Monday 9 August 2010

Diskriminasi bentuk baru?

“hahahaha...alay bukan untuk dimusuhin tapi untuk di bina maksudnya BINASAKAN!!!”


Itulah kata kata yang keluar dari salah satu temen saya di sela-sela perbincangan pada sebuah forum jejaring sosial. Sebenernya apa itu alay? Seberapa hinakah mereka sehingga harus dibinasakan?

menurut alat pencarian mainstream di dunia maya, Google , alay atau biasa di tulis 4L4y merupakan akronim dari anak layangan, istilah ini untuk menggambarkan anak yg sok keren, secara fashion, karya (musik) maupun kelakuan secara umum. tetapi menurut versi saya perkembangan istilah ini berawal dari kata bopung atau bocah kampung yang ‘biasanya’ berambut warna layaknya anak layangan akibat sering terkena matahari langsung. Perubahan kata bopung menjadi alay mungkin dikarenakan pengejaan yang lebih enak dan mudah dan juga dikarenakan akhiran –ay yang sering digunakan sebagai nama ‘julukan’ oleh mereka.

Nah sekarang yang menjadi pertanyaan apa permasalahan dari mereka sehingga harus dibinasakan?

yah banyak orang berpendapat mereka sangat meresahkan kehidupan masyarakat baik di dunia nyata maupun dunia maya. Mereka bergaya tulisan yang menggangu pandangan mata, memiliki taste yang buruk soal gaya pakaian dan musik. Sehingga banyak di antara kita menjauh dari mereka , menghina mereka dari belakang ( biasa terjadi di forum-forum dunia maya) dan mengganggap mereka rendah. Yaa saya akui saya pun merasakan gangguan-gangguan seperti itu. Tapi haruskah mereka dibinasakan? saya mengerti mungkin kata ‘dibinasakan’ disini menggunakan majas hiperbola tetapi tidakkah kalian sadar kata-kata dan anggapan negatif kita terhadap mereka dapat melahirkan sebuah bentuk deskriminasi baru? Seperti pembagian kasta yang terjadi di india sebelum masehi, perbudakan di abad ke-5, apartheid sekitar awal abad ke-20 hingga tahun 1990, fasis di zaman hitler, ‘loser-popular’ di kalangan pemuda US, rasisme di abad 20 dan 21.
━━━━━━━━
TUJUAN A:
Tuliskan semua bentuk diskriminasi yang disebut dalam kalimat terakhir tulisan tentang alay sebagai pembanding.
TUJUAN B:
Apakah setiap pernyataan berikut sesuai dengan tulisan tentang alay? Jawab ya atau tidak, lalu kutip kata-kata dari tulisan yang menjadi penentunya.
(i) Menurut Google, alay merupakan akronim dari "anak layangan".
(ii) Penulis mengaku tidak pernah merasa terganggu oleh alay.
(iii) Menurut versi penulis, istilah alay berawal dari kata bopung.
TUJUAN C:
Lanjutkan tulisan tentang alay mulai dari kalimat sesudah kalimat terakhirnya.

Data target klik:
━━━━━━━━
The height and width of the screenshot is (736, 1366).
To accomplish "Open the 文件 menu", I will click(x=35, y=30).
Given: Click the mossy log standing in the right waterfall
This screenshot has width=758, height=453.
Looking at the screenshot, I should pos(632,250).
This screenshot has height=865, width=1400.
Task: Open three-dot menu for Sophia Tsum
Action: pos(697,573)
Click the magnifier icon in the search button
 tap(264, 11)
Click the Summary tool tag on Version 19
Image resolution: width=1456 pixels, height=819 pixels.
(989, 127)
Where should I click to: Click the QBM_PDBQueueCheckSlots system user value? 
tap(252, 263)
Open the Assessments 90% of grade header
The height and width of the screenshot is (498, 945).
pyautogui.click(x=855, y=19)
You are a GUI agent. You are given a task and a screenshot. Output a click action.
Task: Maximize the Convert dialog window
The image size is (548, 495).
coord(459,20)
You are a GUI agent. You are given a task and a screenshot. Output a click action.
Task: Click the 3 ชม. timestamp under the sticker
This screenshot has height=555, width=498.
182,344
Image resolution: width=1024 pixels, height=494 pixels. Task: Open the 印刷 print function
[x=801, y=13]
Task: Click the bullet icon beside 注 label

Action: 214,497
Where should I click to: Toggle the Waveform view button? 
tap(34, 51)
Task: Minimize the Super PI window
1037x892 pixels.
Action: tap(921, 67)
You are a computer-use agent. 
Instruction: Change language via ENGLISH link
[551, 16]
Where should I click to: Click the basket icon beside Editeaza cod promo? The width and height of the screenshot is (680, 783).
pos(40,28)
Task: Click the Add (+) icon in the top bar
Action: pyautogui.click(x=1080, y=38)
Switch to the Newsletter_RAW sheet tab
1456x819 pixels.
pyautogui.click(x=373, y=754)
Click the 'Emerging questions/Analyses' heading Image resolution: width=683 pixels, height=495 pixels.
━━━━━━━━
HASIL TUGAS A:
- Pembagian kasta yang terjadi di India sebelum Masehi
- Perbudakan di abad ke-5
- Apartheid sekitar awal abad ke-20 hingga tahun 1990
- Fasis di zaman Hitler
- "Loser-popular" di kalangan pemuda US
- Rasisme di abad 20 dan 21

HASIL TUGAS B:
(i) Ya: "alay atau biasa di tulis 4L4y merupakan akronim dari anak layangan"
(ii) Tidak: "Yaa saya akui saya pun merasakan gangguan-gangguan seperti itu."
(iii) Ya: "menurut versi saya perkembangan istilah ini berawal dari kata bopung"

HASIL TUGAS C:
Miris saya membaca di salah satu situs komunitas terbesar di Indonesia, banyak sekali threads yang dengan sengaja merendahkan seseorang/komunitas dengan sebutan alay dan memampang foto-foto mereka (you called alay) di forum forum tersebut, Hey mates you’re so last century, huh!

Tidakkah kalian sadar tindakan kalian amat sangat rendah melebih para mereka (you called alay) yang kalian anggap rendah. Apakah salah mereka sehingga harus menjadi terkenal didunia maya dengan cara dilecehkan?

Gaya pakaian?

Oke dandanan mereka emang tidak up-to date, rambut warna berponi panjang, celana pensil sampai belahan (maaf) pantat kelihatan, memakai baju junkies. Tetapi sebenarnya gaya gaya yang kalian sebut alay tersebut minimal pernah kita gunakan terutama anak anak perkotaan. Celana hipster, celana pensil, rambut belah tengah, rambut emo, tidakah kita ingat? Mereka (you called alay) hanya selangkah lebih telat dari kita.

Gaya tulisan?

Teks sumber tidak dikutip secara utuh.